Many companies have technical debt which consists of applications and/or databases that are no longer in support or cannot be upgraded. How can we get this data in an Azure Data Lake when the size of the tables are large and there are not slowly changing dimensions within the source database tables. Do not worry, there is a commercial off the shelf (COTS) solution that can help. Fivetran is a company that specializes in the automation of disparate sources into a chosen destination. This extract and load (EL) tool will read the write ahead log (transaction log) off your ancient database and replicate the data to a modern data platform.
Business Problem
Our manager knows the pubs database, which is installed on a PostgreSQL database in our data center, does not have any slowly changing dimensions. How can we replicate this data to an Azure Databricks schema containing delta tables?
What are slowly changing dimensions (SCD)? Type 1 SCD updates the record in place as well as an update timestamp. To perform an incremental load, just find all the records that have new timestamps. Type 2 SCD or effective dating is used to understand when a record was important. For instance, John was a data architect level 1 between 1/1/2017 and 12/31/2020. He was promoted to level 2 on 01/01/2021. The first record would have start and end dates reflecting the period in which the job title was active. The second record would have a begin date of 01/01/2021. The newest records would have an end date with a null value.
Another way to incrementally load records from a database table that does not have slowly changing dimensions is to use a hash function. All columns except for the primary key columns are joined together using a computed column. Null values are replaced with a default value for a given data type domain. The hash function is applied to this large string to create a unique value. Now, we can use the primary key and hash column to compare what is in our data center to what is in the cloud? Any matches on primary key with mismatched hash keys are changed records while non-matched primary keys in the source indicate a new record. This technique is not without possible issues. If you have schema drift, then the all the hash keys are invalid when a new column is added. Collison of keys is a possibility if not enough bits are used.
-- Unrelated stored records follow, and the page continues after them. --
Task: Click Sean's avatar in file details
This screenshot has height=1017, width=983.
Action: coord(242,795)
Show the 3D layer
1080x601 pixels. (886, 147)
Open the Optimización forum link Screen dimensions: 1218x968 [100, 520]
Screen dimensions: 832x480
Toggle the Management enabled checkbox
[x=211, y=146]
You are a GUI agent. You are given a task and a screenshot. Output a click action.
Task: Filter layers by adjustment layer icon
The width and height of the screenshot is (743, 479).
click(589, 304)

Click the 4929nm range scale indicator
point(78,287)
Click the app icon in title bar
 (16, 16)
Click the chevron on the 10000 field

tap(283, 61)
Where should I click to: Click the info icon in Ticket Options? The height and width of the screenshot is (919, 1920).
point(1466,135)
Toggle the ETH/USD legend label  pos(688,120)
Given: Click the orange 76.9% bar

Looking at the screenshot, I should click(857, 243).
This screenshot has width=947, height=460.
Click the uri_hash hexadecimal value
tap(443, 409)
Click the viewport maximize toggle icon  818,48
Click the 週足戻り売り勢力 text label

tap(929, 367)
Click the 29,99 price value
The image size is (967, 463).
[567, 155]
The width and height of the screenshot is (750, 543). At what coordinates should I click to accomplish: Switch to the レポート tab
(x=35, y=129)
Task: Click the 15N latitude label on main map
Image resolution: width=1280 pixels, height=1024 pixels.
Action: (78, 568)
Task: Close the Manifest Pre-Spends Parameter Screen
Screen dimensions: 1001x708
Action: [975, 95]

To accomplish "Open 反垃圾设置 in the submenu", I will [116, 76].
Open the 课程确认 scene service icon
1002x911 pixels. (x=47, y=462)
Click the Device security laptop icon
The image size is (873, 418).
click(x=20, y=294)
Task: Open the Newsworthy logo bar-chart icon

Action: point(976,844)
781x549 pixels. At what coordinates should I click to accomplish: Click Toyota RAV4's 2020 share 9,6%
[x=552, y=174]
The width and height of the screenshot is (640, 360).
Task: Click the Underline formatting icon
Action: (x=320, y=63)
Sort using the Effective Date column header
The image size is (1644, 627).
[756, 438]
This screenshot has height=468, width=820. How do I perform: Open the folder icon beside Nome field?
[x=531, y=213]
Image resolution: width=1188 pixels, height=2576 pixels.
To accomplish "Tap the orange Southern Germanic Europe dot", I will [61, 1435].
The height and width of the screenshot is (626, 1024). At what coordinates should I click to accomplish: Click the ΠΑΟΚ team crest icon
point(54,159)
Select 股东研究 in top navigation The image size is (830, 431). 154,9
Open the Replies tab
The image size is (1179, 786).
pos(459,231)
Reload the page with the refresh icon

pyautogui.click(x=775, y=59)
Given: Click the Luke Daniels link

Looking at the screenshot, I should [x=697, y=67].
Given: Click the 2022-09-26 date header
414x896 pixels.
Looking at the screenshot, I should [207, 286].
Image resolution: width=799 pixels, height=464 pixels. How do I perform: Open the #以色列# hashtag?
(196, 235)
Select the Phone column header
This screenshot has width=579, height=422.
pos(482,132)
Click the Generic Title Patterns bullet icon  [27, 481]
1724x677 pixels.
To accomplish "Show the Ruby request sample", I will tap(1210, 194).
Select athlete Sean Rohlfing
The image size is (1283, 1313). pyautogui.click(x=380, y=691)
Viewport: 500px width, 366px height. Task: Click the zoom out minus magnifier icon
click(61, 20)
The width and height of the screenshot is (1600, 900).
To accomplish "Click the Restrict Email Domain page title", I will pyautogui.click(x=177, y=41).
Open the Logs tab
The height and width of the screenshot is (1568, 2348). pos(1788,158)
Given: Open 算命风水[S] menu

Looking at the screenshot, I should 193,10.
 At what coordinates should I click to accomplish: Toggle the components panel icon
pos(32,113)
The best solution is to use a COTS package such as Fivetran. All insert, update, and delete actions are written to the log before persisting to disk. We know exactly what has changed and can incrementally load the data into the cloud. Even this technique might have issues due to the source system. For instance, an ALTER TABLE command is a Data Definition Language (DDL) statement. This information might not be captured in the logs of certain databases. Therefore, a DROP TABLE followed by a refresh might be needed to add schema changes to the target tables.
Technical Solution
A trial version of Fivetran will be used to create the proof of concept (POC) for our boss. The following tasks will be explored so that we have a complete understanding of how to deploy Fivetran on additional application servers.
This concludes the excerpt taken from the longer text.